§ **Text section**:
Content starts

Iran news agency head convicted for interviewee’s spy remark

Tori Holland



Iran news agency head convicted for interviewee's spy remark

DUBAI, United Arab Emirates (AP) — The head of Iran’s semiofficial ISNA news agency has been convicted over publishing an article that quotes a former ambassador criticizing Tehran’s “arbitrary” intelligence operations in Europe, a journalism watchdog group said Friday.

It was unclear what sentence was handed down to ISNA CEO Ali Motaghian after his trial on charges of “publishing lies with the intention of disturbing the public,” the Committee to Protect Journalists said. The judiciary’s Mizan news agency said Motaghian could face penalties ranging from two months to two years in prison, 74 lashes and a cash fine.

The case originates from a complaint filed by the intelligence arm of Iran’s paramilitary Revolutionary Guard. It involved an extensive interview ISNA published in January 2019 with former Ambassador to Germany Ali Majedi.

During the interview, Majedi appeared to criticize some operations by Iran’s intelligence apparatus in Europe.

The comments came after Germany arrested Vienna-based Iranian diplomat Assadollah Assadi, who prosecutors said belonged to the country’s Intelligence Ministry. The prosecutors allege Assadi gave a couple explosives and was involved in a plot to bomb an annual rally of the Iranian exile group Mujahedeen-e-Khalq group, or MEK, in neighboring France.

Separately, around the same time, Danish officials accused Iran of planning to assassinate members of the Arab Struggle Movement for the Liberation of Ahwaz living there. That group has claimed a series of attacks in Iran seeking to make the country’s oil-rich Khuzestan province its own country.

“We are facing an issue inside the country, such as arbitrary operations,” ISNA quoted Majedi as saying. “Can we deny that there are no examples of this happening outside the country? Such operations damage the trust.”

The reporter who wrote the story and Majedi were found not guilty by Tehran’s Media Court in a hearing in May, CPJ said.

The Iranian Students’ News Agency, or ISNA, opened in 1999 as reformist President Mohammad Khatami sought to change Iran’s Shiite theocracy. While independent, it — like other semiofficial news agencies — operates under a license from the government.

Journalists in Iran face harassment from security services, while others have been imprisoned for their work. While local journalists face the brunt of that treatment, foreign journalists in Tehran, especially those with Western ties, have been imprisoned as well.

Content ends

§ **Material provided**:
Content starts

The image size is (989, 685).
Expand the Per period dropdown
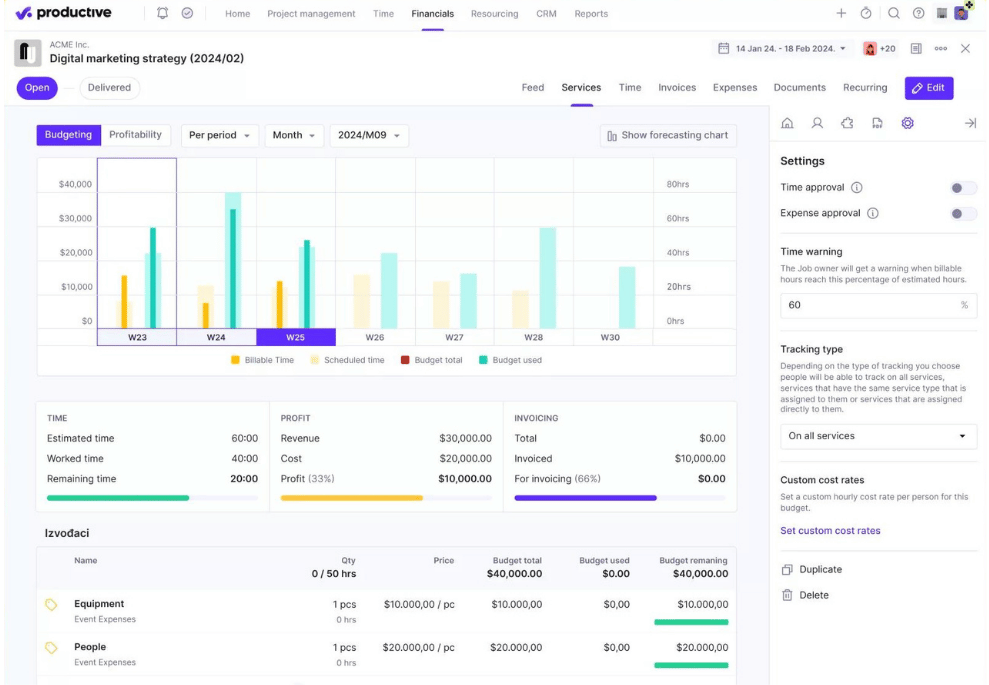click(219, 136)
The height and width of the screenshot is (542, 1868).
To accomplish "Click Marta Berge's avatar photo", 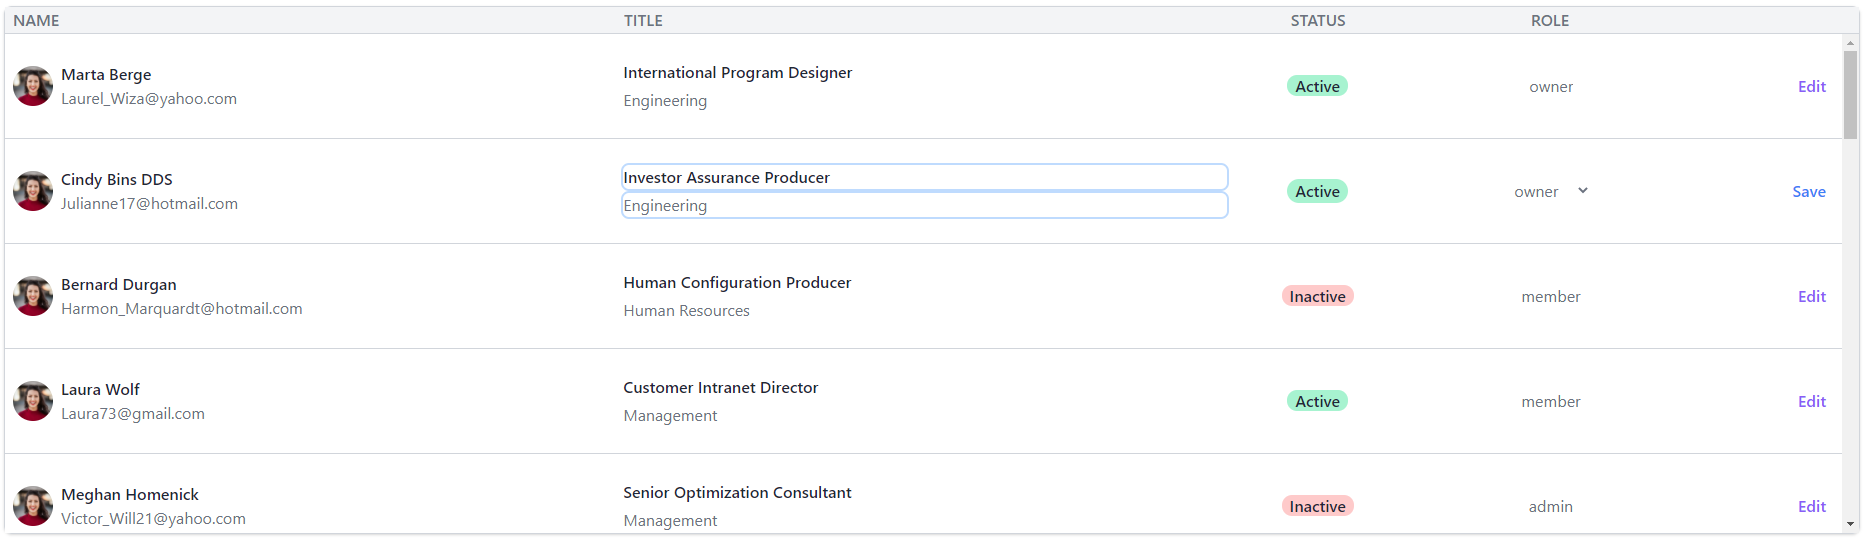I will click(x=33, y=86).
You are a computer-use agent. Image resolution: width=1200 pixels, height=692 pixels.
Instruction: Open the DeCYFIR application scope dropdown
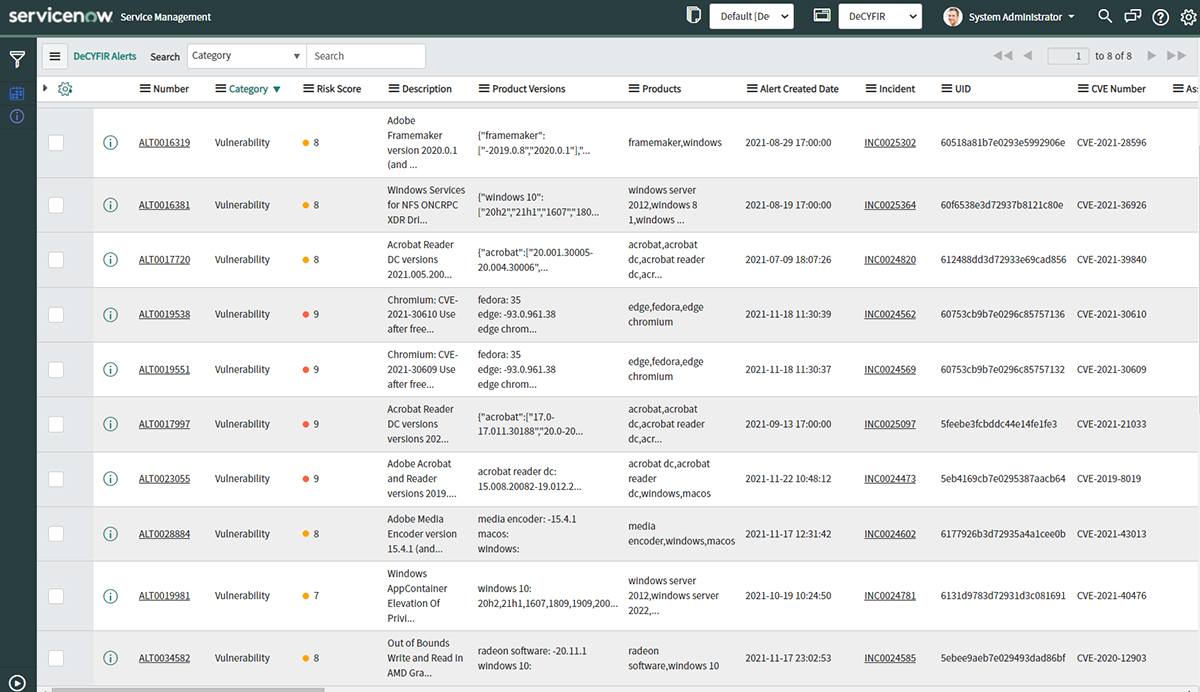coord(879,16)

Content ends

List every country mentioned by name in the news report on the ISNA chief's conviction. The rows come from a different source than the text.

United Arab Emirates, Iran, Germany, France